READING TEXT >>
Unfortunately, Ray Comfort’s Mona Lisa metaphor actually mixes two philosophical/scientific issues. The first if the Prime Mover/First Cause issue and the other is the existence of a god in some form or another.
The argument that the mere existence of the universe is evidence enough of some larger force at work and a force that big must be god, isn’t entirely accurate. The first cause is simply that agent which which did act in some way to cause the creation of the universe. Astrophysicists and cosmologists do not know what the first cause or prime mover was. The search for this answer has gone on since the beginning of time and will go on for a very long time. Most religions agree that their particular god or gods were responsible for the first cause. That’s cool. The issue, however, is that accepting a concept with no independently verifiable data is ‘faith’ and that belongs in religion/philosophy. Science and learning cannot just accept the unverifiable, that is the antithesis of science.
You can have faith in a god and still work to learn and decode the mysteries of the universe. These things are not mutually exclusive. Just because we learned that the sun was not a chariot driven across the sky each day by Hermes, doesn’t diminish the awesomeness or reality of the sun. All it does is add a better foundation of knowledge to future endeavors. Learning that the sun is still and the earth revolves around it allowed mathematicians and scientists to measure and calculate the world in a much more accurate way. This does not negate faith.
Does a god exist in some fashion? Depends on who you ask. Ultimately, believing in a god requires faith, something I do not have.
Ray also quite often confuses the big bang with the prime mover with the origins of the matter of the universe. These are all different things. The big bang describes the actions after 10-43 seconds after the first cause. So this means that from the moment of zero to 10-43 seconds (a really really really small sliver of a tiny fraction of a bit of one second) the actions of the universe are not part of the big bang. From 10-43 (or 10-15 depending on which model you use) to 100 million years later is the big bang. The big bang does not explain the origins of the matter in the universe, it does not relate any information about the prime mover. The big bang is merely a model of the development of the universe from one point in time (10-43 seconds) to another (100million years).
Where did all the ‘stuff’ in the universe come from? Scientists do not know. This is important. Scientists do not know. God? not necessarily. Unlike Ray and his ‘beliefs’, science is not static. It is not a final answer. It is forever moving forward and discovering. It is not enough to blindly accept that if we don’t know now it must be because we can never understand later. It’s okay not to know something.
To say that the big bang theory violates the first law of thermodynamics is also incorrect. We don’t know where the energy and matter came from. We do not know what existed before 10-43 seconds. No scientist claims that the universe was formed from nothing.
As for evolution violating the second law of thermodynamics (that systems tend toward entropy when isolated), well, the key word is ‘isolated’. The earth is not an isolated or closed system. A closed system receives no influence in the form of energy from outside of it. Earth is a great big wide open system with a nice nearby star constantly dumping energy onto it.
Now, I am going to go take a nap before making dinner. Next time, I’m going to go on and on with my issues regarding the tree of knowledge because whoa! if that one single tree does not just bug the everloving shit out of me!
I kees you! Mwah!
As a recovering astronomer, though, I have to say that the sun isn’t still; it’s going around the Milky Way at 220 km/sec relative to the Milky Way’s halo. I can’t even remember how fast the Galaxy is moving relative to Andromeda. But you knew that.
My head hurts.
And now what are your views regarding life on other planets?
Happy pondering!
Courtney
now can you tell me how the cream center got into the twinkie?
now can you tell me how the cream center got into the twinkie?

THE TASK >> In the post on Ray Comfort's arguments, reproduce everything from "To say that the big" down to "energy onto it.", word for word.

SUPPLIED DATA >>
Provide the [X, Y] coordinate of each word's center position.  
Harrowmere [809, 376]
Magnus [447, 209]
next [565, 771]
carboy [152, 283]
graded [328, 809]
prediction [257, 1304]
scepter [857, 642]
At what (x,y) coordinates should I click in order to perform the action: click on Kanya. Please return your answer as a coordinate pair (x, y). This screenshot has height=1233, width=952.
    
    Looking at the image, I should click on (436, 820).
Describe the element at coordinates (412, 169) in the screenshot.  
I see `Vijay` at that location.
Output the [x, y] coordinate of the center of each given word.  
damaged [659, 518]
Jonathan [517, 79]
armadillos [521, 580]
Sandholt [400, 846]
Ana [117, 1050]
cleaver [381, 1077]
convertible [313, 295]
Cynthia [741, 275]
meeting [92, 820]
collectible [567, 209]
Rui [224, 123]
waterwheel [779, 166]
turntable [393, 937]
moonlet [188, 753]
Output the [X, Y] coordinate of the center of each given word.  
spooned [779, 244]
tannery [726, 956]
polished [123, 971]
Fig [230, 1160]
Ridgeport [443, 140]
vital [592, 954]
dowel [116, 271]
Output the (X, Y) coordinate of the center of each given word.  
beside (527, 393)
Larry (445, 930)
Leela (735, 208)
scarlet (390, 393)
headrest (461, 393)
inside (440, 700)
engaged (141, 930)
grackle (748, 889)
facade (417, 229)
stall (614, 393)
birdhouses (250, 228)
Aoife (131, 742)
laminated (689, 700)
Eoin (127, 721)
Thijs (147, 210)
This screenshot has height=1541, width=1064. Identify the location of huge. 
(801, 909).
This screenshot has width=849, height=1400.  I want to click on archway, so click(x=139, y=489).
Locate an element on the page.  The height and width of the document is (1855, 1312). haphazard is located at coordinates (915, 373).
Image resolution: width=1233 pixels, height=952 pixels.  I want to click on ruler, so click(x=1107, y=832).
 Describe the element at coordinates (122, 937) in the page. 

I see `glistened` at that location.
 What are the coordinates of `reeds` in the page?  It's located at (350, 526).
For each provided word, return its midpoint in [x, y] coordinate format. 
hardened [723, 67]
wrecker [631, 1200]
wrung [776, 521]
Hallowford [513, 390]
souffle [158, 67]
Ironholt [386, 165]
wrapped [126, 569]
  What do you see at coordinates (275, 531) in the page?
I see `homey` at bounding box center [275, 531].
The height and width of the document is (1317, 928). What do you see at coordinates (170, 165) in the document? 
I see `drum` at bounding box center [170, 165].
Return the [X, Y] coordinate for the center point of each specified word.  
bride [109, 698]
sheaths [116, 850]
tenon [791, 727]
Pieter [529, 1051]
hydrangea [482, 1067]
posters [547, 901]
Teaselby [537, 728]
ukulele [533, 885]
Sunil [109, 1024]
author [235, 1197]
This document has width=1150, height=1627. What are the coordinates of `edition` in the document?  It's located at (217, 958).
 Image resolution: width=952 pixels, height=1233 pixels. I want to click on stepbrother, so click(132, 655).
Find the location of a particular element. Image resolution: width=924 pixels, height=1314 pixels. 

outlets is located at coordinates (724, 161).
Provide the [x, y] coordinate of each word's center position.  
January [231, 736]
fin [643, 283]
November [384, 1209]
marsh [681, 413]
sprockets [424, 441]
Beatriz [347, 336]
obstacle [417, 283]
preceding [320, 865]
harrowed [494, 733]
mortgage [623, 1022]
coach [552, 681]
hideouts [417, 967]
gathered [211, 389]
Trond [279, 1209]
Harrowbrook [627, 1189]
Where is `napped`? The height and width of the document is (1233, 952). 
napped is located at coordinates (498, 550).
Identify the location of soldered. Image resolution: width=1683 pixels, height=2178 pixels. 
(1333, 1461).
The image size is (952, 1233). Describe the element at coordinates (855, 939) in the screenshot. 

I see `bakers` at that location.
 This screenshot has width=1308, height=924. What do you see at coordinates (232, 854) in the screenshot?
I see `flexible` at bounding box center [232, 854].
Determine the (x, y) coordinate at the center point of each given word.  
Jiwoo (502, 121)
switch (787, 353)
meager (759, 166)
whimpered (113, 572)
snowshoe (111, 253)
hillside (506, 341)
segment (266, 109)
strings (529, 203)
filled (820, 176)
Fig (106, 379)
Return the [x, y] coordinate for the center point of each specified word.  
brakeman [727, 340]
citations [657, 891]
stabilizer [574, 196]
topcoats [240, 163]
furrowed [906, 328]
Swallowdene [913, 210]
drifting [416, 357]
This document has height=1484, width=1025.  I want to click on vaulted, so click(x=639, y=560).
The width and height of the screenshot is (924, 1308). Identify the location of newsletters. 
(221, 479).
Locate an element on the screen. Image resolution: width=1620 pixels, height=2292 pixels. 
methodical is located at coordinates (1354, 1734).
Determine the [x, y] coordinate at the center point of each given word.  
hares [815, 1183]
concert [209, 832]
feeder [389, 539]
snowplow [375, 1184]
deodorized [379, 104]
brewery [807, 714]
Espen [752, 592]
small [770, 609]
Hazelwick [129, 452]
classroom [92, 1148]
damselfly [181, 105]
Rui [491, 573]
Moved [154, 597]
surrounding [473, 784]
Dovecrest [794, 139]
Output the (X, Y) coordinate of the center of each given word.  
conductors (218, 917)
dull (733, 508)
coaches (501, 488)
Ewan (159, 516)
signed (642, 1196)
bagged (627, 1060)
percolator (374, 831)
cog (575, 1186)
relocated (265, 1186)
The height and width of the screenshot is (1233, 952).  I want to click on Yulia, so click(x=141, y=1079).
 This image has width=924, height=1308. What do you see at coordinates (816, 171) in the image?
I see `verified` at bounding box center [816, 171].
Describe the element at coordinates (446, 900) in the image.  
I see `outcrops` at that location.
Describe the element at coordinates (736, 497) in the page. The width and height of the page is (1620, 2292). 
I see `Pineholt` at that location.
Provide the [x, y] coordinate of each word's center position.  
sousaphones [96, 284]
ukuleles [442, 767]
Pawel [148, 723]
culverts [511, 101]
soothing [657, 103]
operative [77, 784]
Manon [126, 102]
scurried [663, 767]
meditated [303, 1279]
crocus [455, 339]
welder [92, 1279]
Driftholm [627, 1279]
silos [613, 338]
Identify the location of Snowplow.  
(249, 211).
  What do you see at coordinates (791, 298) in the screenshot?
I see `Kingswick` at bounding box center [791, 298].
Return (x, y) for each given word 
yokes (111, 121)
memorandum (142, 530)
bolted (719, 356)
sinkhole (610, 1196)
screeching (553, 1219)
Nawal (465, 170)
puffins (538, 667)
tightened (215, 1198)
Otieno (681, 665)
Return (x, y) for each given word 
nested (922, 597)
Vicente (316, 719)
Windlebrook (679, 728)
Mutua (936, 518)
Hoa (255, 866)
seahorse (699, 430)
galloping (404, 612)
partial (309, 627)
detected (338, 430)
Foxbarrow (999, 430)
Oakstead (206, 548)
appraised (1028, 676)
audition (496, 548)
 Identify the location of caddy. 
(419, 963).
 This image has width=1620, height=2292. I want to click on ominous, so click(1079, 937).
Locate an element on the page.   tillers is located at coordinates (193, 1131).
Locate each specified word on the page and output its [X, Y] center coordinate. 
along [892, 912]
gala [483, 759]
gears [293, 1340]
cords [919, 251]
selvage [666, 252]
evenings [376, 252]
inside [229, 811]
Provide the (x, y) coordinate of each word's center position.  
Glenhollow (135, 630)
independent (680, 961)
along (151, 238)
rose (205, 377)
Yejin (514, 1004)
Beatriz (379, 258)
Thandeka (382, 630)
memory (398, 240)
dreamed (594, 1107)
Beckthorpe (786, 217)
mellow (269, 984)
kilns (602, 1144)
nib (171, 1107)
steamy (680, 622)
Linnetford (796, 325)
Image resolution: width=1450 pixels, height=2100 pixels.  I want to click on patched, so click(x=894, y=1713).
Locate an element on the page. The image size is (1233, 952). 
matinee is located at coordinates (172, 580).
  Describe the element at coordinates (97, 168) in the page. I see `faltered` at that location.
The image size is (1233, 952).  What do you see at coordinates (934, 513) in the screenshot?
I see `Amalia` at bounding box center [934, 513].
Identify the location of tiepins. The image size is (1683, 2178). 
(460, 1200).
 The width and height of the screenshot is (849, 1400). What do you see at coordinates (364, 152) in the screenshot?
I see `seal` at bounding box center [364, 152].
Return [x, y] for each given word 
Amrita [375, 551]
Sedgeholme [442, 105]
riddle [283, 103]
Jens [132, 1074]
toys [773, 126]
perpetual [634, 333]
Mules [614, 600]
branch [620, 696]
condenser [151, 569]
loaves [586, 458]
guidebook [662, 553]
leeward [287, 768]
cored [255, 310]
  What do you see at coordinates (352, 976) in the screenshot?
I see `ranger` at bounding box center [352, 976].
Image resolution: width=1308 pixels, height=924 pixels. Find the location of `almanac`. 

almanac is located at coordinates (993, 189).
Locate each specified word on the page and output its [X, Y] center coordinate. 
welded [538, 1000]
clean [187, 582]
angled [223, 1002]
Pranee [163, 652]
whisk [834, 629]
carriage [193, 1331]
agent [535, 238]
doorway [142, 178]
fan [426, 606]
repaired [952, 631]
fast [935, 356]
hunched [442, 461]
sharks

ANSWER BOX >>
To say that the big bang theory violates the first law of thermodynamics is also incorrect. We don’t know where the energy and matter came from. We do not know what existed before 10-43 seconds. No scientist claims that the universe was formed from nothing.
As for evolution violating the second law of thermodynamics (that systems tend toward entropy when isolated), well, the key word is ‘isolated’. The earth is not an isolated or closed system. A closed system receives no influence in the form of energy from outside of it. Earth is a great big wide open system with a nice nearby star constantly dumping energy onto it.